England, Ende des 19. Jahrhunderts: Der junge Landarzt James Mortimer trifft als neuer Klient an den berühmten Londoner Privatdetektiv Sherlock Holmes heran. Es geht um den Tod des alten Sir Charles Baskerville, einem wohlhabenden Landadligen aus Devonshire. Auch er soll dem Fluch des Geisterhundes zum Opfer gefallen sein, der auf seiner Familie lastet. Sein Neffe Henry tritt nun das Erbe an und fürchtet sich vor dem schwarzen Geisterhund, der angeblich nach und nach alle Baskervilles heimsucht. Sein Freund James Mortimer sucht Rat bei Sherlock Holmes, um das Rätsel um den Fluch zu klären …

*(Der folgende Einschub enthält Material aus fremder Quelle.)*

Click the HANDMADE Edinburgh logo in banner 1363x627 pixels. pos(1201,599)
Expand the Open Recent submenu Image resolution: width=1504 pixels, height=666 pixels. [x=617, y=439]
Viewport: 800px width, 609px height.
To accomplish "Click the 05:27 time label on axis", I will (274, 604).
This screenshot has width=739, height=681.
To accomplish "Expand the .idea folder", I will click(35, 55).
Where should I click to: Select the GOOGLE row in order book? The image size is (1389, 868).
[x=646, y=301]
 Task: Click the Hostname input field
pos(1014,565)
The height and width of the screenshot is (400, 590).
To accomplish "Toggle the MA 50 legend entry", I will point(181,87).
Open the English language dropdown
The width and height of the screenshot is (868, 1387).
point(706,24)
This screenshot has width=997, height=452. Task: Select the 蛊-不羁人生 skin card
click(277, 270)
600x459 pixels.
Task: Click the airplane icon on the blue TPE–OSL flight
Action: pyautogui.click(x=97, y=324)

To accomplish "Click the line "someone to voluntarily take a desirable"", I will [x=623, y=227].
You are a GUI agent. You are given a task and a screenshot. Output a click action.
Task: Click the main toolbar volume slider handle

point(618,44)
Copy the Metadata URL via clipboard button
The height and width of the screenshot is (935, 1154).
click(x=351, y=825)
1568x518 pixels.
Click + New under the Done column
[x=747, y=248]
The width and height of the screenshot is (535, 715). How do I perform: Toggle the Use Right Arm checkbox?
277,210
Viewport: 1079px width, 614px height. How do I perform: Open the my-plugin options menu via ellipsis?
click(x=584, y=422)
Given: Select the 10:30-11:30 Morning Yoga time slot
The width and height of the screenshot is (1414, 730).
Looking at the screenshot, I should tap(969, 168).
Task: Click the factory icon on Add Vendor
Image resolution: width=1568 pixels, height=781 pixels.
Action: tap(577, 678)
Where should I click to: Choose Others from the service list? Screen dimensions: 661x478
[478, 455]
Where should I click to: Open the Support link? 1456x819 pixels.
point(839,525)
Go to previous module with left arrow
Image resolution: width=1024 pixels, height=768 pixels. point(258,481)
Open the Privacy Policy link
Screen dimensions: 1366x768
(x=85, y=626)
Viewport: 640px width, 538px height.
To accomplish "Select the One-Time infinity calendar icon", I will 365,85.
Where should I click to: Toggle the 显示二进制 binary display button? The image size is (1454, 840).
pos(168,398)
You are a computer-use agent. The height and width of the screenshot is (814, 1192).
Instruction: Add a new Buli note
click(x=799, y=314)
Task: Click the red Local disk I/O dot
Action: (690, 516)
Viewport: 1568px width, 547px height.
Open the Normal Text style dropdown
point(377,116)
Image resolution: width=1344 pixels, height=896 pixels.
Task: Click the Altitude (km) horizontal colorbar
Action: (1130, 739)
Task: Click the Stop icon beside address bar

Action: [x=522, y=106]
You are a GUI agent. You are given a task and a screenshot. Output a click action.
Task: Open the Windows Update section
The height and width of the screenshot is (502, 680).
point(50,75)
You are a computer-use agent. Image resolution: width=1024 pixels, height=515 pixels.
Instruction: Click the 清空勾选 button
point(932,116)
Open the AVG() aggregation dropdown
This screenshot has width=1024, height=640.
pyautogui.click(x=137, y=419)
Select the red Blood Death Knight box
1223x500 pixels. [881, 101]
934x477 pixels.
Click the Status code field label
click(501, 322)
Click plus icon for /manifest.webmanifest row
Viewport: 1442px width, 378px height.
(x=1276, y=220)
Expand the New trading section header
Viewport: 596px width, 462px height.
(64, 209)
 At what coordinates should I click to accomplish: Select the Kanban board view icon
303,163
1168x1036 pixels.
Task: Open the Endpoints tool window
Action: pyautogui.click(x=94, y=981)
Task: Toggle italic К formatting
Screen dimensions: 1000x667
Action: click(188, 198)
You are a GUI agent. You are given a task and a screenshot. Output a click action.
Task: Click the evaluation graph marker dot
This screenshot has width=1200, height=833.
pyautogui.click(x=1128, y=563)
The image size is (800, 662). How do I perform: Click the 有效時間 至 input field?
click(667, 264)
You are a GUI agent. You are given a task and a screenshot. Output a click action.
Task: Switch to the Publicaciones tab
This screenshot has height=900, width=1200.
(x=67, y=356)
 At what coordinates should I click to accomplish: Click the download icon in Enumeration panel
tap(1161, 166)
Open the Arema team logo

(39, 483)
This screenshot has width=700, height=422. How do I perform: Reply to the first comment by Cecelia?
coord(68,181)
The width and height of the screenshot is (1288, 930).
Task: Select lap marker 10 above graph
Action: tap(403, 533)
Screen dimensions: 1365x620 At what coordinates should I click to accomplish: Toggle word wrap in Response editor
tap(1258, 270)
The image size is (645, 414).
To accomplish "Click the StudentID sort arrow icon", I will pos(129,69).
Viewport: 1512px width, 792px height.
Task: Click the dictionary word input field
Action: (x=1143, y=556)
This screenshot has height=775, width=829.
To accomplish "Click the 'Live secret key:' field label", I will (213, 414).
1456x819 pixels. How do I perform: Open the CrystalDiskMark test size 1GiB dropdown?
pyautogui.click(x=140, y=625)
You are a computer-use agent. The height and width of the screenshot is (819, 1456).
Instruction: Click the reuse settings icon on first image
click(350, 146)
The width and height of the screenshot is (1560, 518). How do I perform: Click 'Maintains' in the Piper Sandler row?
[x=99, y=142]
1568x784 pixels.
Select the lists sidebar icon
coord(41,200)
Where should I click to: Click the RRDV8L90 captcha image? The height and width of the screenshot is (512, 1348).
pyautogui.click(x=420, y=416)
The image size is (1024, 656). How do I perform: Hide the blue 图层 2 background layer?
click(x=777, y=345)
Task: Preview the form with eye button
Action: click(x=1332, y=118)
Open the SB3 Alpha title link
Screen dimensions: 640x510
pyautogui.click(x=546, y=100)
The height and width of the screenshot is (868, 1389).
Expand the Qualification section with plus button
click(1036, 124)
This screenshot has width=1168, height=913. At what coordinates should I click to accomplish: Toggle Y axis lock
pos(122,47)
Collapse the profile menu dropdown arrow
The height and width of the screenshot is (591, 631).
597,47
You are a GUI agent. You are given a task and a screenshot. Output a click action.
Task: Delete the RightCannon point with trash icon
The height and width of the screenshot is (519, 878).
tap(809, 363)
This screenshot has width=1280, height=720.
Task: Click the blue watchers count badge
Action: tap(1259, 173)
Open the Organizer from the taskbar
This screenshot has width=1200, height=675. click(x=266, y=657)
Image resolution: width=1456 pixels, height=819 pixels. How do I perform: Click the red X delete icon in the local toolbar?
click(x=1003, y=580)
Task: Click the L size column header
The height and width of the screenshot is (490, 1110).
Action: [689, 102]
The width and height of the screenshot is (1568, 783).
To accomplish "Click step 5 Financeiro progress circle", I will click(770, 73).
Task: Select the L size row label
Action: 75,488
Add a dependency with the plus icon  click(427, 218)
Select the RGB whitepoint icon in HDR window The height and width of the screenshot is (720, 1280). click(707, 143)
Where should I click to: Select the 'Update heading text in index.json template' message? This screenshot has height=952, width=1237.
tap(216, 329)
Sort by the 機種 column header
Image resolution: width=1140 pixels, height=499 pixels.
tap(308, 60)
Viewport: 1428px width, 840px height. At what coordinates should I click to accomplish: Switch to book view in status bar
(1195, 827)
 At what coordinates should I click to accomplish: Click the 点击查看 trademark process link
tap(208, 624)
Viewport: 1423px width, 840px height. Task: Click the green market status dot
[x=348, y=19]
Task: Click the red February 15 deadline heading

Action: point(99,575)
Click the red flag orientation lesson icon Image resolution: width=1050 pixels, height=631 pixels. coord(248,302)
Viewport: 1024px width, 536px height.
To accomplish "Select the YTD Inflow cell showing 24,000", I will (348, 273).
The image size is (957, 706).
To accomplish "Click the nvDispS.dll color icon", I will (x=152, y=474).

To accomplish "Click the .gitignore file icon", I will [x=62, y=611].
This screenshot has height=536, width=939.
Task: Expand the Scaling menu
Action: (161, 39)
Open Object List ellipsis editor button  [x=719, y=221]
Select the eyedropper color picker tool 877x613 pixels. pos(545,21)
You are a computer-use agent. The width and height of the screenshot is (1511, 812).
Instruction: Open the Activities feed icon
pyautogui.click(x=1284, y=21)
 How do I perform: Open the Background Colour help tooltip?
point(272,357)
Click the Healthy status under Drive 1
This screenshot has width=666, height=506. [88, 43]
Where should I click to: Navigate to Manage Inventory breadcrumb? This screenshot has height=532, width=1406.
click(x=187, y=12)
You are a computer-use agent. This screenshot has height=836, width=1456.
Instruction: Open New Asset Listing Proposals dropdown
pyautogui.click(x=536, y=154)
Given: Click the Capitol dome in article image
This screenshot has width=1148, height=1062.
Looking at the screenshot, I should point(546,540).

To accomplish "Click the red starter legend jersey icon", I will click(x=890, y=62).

Sir Arthur Conan Doyles dritter Sherlock-Holmes-Roman ist sicherlich eines seiner populärsten Werke, auch dank der erfolgreichen Verfilmungen. Gleichzeitig ist es aber auch der beste Holmes-Roman, der alles vereint, was Freunde von Krimiklassikern auf ihre Kosten kommen lässt: Ein düsteres Anwesen in Dartmoor, die das unheimliche Moor, eine gruselige Sage, anonyme Drohungen, mysteriöse Todesfälle, ein ausgebrochener Mörder. Vor allem das reizvolle Dartmoor-Setting sorgt für eine intensive Atmosphäre, die den Leser hautnah in das ausgehende 19. Jahrhundert versetzt.

Überall lauern Gefahren, auch der große Detektiv selbst schwebt in Lebensgefahr und die Handlung ist so wendungsreich und unvorhersehbar, dass der Leser bis zum Schluss miträtseln darf. Seinem treuen Gehilfen Dr. Watson kommt hier eine besonders große Rolle zu, Holmes selbst ist weniger präsent als in anderen Werken. Das Zusammenspiel der beiden ungleichen Partner ist großartig in Szene gesetzt – Holmes als kühler, scharfsinniger Kriminologe und Watson als tatkräftiger Unterstützer, der wacker durch das gefährliche Moor schleicht und viel zur Lösung des Falls beiträgt. Während man Holmes eher staunend für seine Klugheit bewundert, ist der pragmatischere Watson eine sehr gute Identifikationsfigur, mit der der Leser nur zu gerne durch die Sümpfe wandert. Auch die Nebencharaktere sind so überzeugend, dass sie dem Leser noch lange nach der Lektüre im Gedächtnis bleiben werden. Der Charme des Romans setzt auch noch mehr als hundert Jahre nach seiner Entstehung markante Akzente und ist zu Recht einer der beliebtesten Klassikers des Genres.